Pour que l’économie dans son ensemble se décarbone, ce n’est donc pas sur les financiers qu’il faudra compter : ceux-ci placeront quoi qu’il advienne l’argent qui leur a été confié par les épargnants (futurs retraités, particuliers qui ont des économies, trésoreries d’entreprises ou d’autres acteurs économiques). Cette décarbonation viendra nécessairement des clients ou de la puissance publique (et si ca ne vient pas assez vite des clients il faut que la puissance publique s’en mêle). Les financiers, pris de manière globale, financent l’économie… telle qu’elle est.
Bien sur, il existe des acteurs de ce monde là qui ont intérêt à ce que l’économie se décarbone. Par exemple des détenteurs d’actions d’entreprises bien placées face à une contrainte sur les émissions. Mais ils restent très minoritaires, parce que les entreprises en question sont très minoritaires ! (malgré les discours qui laissent penser l’inverse).

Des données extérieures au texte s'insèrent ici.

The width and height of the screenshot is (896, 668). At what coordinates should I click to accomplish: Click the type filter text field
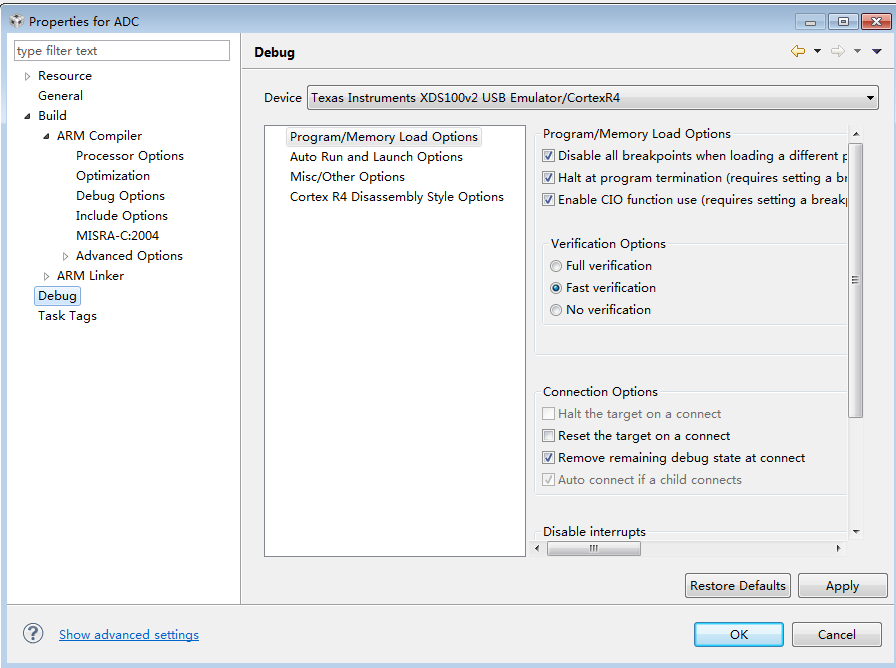click(122, 51)
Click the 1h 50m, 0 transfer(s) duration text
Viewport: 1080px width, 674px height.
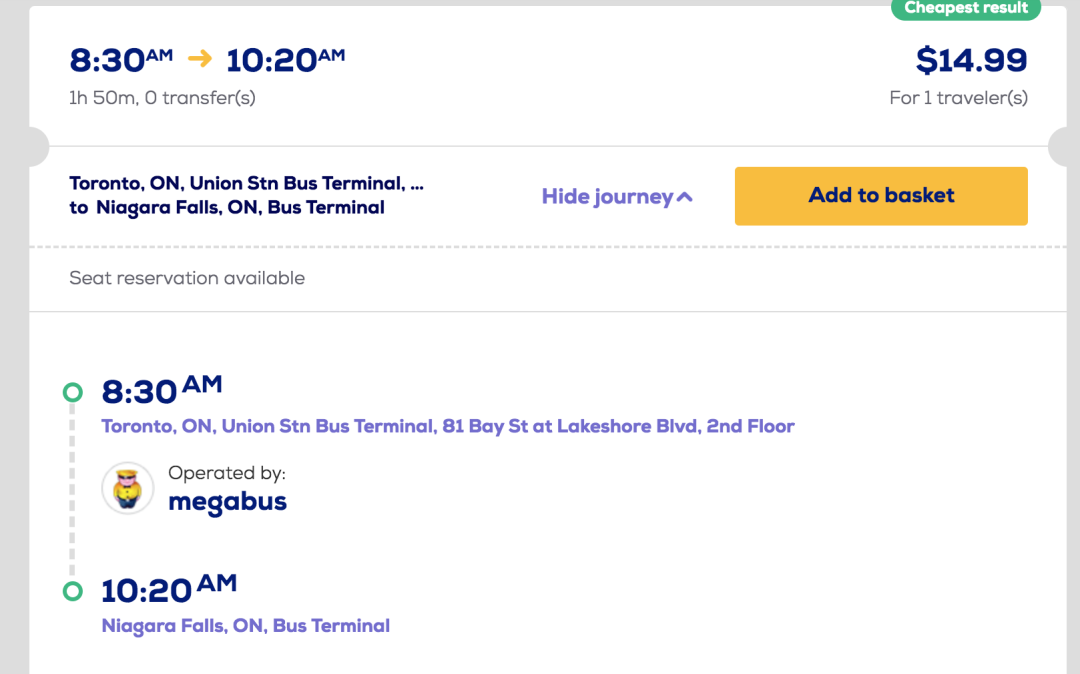[x=162, y=98]
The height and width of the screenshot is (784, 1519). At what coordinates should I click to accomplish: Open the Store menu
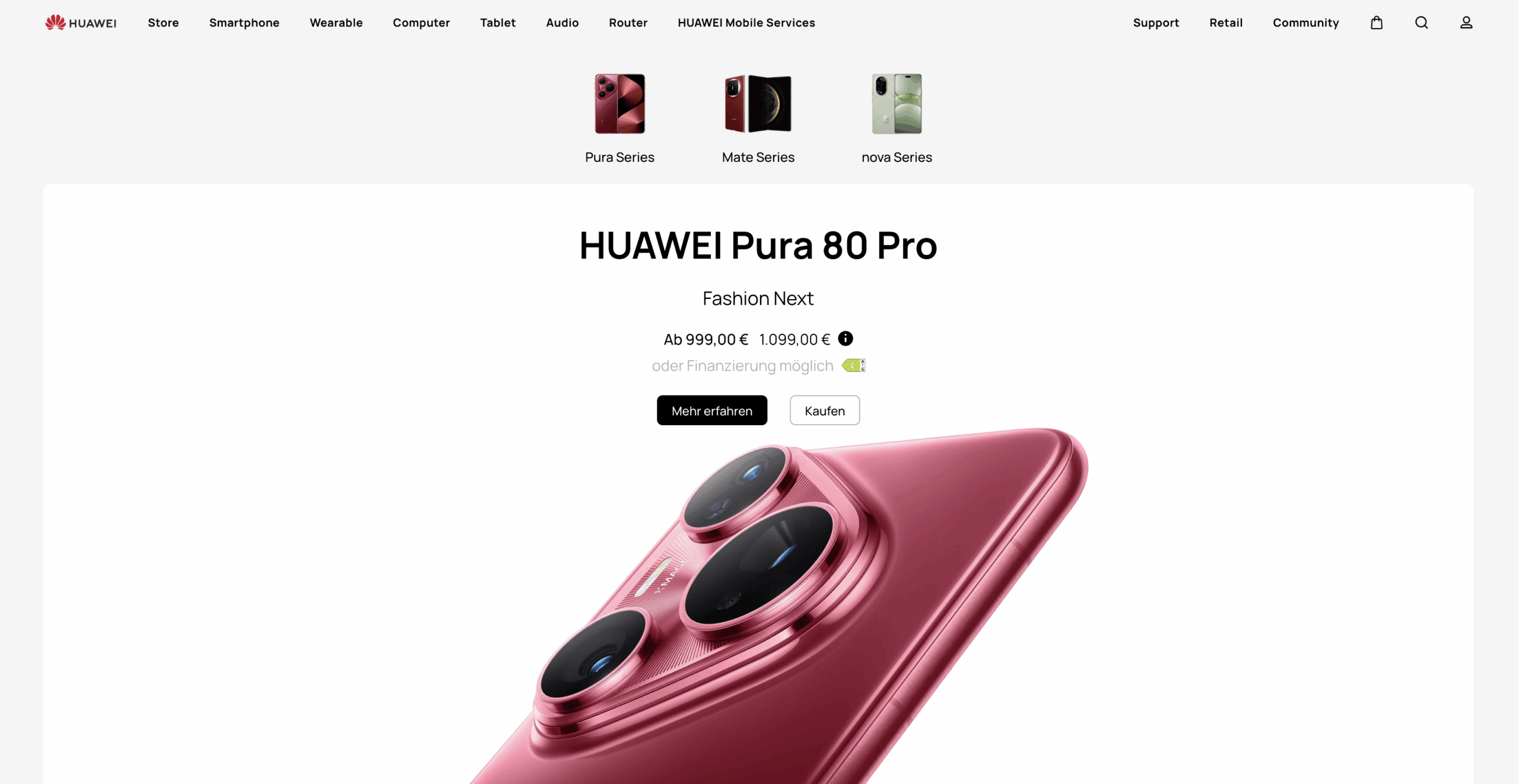tap(163, 23)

L’énergie fossile, en faisant de chacun(e) d’entre nous des super(wo)man, a permis de multiplier les flux de transformation pilotés par chacun(e) d’entre nous par un facteur de plusieurs centaines. Economiquement, cela signifie une production multipliée d’autant si on la compte en euros. Se passer d’énergie fossile nous fera faire un chemin important en sens inverse : la production par personne va diminuer, et toutes choses égales par ailleurs l’économie va se contracter. Croire que les financiers peuvent globalement le souhaiter relève, très probablement, d’un pari pour le moins osé…

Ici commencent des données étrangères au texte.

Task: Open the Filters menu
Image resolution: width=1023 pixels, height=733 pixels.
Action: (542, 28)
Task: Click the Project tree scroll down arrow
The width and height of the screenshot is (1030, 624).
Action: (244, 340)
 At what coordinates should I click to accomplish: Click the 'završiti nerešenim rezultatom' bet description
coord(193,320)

De ce fait, l’essentiel des métriques qui sont actuellement utilisées dans le monde financier pour quantifier le « durable » sont construites à l’envers : l’enjeu est de se rassurer à bon compte, en faisant « passer la rampe » à une très large fraction des actifs déjà détenus. Si ca ne va pas sur le climat, ce n’est pas grave parce que c’est bon sur le social ou la parité (mais la parité ou un bon taux d’emploi des handicapés dans une centrale à charbon ne rend pas l’affaire plus « durable » !), et de toute façon ca sera bon pour le climat puisque l’entreprise concernée l’a affirmé et que l’on prend cette déclaration pour argent comptant. Les stress tests sur les actifs détenus par les banquiers et assureurs sont aussi conçus pour se rassurer à bon compte : ils mettent en lumière des pertes de PIB mineures en cas de réchauffement climatique élevé, pertes bien plus faibles que ce que nous avons eu « pour de vrai » avec le covid !
Et pour le risque de perte de valeur en cas de décarbonation rapide, là aussi les méthodes employées et résultats sont faits pour rassurer. Or se rassurer alors que le feu brûle à notre porte ne diminue pas les risques : cela les augmente. Il est donc grand temps que ce monde là devienne plus sérieux, même si la conclusion n’est pas agréable à entendre.
Incisif et salutairement provocant, mais comportant de nombreuses explications sur les mécanismes de base de la finance, ce livre, rédigé par deux auteurs qui connaissent de l’intérieur le sujet qu’ils évoquent, est assurément à recommander, car il fait réfléchir, et c’est le but !
Bien sur, cet ouvrage fera grincer quelques dents dans le monde financier. Mais, au regard du crédit que l’on peut accorder aux auteurs, qui en connaissent très bien les rouages techniques et les jeux d’acteurs, j’espère que c’est bien là que le lectorat sera le plus nombreux. Car se faire sortir de sa zone de confort par des gens ayant réfléchi est souvent la première condition d’une progression utile pour tou(te)s.